"If you are hysterical, Alex, you had better go to bed."
Alex was only too thankful to obey. Still sobbing, she received the conventional good-night kiss which neither she nor her parents would have dreamed of omitting, however deep their displeasure with her, and left the room reproaching herself bitterly.
They had all been so cheerful before she spoilt it all, Sir Francis in unwontedly good spirits, and both of them pleased at the harmless amusement caused by Barbara's visitor.
"I spoil everything," Alex told herself passionately, and longed for some retreat where she might be the solitary victim of her own temperament, and need not bear the double pang of the vexation and grief which she inflicted upon others.
She did not go downstairs to dinner, and soon after eight o'clock Barbara came in and told her that there was supper in the schoolroom for both of them.
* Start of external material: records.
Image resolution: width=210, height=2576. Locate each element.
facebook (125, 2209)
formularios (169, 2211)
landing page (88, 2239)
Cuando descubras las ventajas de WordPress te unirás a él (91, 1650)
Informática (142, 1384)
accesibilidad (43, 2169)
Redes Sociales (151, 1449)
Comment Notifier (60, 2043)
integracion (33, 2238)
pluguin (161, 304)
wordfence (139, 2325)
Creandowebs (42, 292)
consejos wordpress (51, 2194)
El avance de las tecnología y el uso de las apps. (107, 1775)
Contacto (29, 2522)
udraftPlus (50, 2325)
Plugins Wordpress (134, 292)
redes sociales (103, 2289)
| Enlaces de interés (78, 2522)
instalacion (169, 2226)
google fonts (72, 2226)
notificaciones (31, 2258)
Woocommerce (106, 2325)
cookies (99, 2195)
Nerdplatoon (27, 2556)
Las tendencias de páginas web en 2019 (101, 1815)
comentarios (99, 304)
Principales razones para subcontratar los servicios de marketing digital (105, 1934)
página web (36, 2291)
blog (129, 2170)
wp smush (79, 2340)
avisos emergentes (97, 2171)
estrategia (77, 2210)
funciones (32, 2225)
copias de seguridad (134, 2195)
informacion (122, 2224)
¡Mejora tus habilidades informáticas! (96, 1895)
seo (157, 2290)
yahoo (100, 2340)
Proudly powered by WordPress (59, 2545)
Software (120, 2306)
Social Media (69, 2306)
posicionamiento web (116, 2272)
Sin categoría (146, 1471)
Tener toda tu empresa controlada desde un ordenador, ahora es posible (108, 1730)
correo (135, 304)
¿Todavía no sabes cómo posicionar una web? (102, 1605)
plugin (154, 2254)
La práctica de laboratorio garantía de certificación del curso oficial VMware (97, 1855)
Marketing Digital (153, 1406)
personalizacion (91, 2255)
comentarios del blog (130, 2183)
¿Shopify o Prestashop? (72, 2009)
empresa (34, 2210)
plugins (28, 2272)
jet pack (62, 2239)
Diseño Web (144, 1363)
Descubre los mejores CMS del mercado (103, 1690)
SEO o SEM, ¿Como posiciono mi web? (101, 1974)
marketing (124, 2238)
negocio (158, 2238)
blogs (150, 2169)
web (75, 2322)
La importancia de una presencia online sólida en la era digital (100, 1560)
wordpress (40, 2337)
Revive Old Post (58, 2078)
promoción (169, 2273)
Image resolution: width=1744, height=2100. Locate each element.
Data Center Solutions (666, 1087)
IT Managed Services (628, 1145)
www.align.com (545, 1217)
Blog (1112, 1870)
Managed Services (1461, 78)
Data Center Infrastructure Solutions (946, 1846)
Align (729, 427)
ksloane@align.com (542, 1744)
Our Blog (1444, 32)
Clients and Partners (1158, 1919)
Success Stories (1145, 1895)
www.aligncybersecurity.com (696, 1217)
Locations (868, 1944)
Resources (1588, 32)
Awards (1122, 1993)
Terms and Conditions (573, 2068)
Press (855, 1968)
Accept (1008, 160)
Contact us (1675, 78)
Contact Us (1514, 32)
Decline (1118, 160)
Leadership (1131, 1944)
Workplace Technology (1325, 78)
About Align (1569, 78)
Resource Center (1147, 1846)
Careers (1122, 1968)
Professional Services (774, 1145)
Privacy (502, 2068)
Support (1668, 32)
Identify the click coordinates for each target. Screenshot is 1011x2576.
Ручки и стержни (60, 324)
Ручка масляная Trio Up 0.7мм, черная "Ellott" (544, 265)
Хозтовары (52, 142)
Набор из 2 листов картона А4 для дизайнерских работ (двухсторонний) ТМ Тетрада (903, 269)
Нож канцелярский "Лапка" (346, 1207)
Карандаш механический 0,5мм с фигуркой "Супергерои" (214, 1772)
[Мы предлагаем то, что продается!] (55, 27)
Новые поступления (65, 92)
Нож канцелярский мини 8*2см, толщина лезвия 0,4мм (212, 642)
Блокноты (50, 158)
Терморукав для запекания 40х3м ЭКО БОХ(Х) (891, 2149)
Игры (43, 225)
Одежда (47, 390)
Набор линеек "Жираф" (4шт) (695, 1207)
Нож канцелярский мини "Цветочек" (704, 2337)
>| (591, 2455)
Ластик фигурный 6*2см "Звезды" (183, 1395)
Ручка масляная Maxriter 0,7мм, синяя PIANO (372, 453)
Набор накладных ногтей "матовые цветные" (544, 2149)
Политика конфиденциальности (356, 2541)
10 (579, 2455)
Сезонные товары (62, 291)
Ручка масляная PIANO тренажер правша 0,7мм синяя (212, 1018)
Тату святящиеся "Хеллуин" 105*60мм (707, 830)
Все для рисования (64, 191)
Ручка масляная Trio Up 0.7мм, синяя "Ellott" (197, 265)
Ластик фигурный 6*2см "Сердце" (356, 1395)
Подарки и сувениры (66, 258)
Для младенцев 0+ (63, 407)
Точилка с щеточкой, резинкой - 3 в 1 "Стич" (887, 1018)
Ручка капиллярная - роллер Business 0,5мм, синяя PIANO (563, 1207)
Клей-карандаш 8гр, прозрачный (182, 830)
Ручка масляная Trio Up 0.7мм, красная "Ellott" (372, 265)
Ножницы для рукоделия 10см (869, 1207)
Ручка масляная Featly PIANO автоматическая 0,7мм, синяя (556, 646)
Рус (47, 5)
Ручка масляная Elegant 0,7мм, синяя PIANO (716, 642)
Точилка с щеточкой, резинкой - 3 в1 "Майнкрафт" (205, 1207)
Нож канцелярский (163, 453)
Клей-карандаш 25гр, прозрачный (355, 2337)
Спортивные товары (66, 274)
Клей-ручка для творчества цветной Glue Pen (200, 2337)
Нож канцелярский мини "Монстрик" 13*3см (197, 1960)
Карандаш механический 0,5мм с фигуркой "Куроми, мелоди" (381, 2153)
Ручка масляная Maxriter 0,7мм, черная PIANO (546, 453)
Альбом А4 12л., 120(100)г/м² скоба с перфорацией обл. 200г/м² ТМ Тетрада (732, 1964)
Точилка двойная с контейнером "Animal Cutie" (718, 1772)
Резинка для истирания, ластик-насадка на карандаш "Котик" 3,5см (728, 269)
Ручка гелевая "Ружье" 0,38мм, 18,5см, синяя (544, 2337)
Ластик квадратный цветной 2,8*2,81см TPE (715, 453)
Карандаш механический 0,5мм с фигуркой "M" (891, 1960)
"Though after this," said Barbara importantly, "I shall be having dinner properly in the dining-room quite soon. They are going to let me put up my hair, and I think they will let me be presented at a late Drawing-room, though they won't promise. It was settled after you went upstairs."
"Are they vexed with me?" asked Alex dejectedly.
"Not particularly. Only disappointed."
Alex would rather have been told that they were angry.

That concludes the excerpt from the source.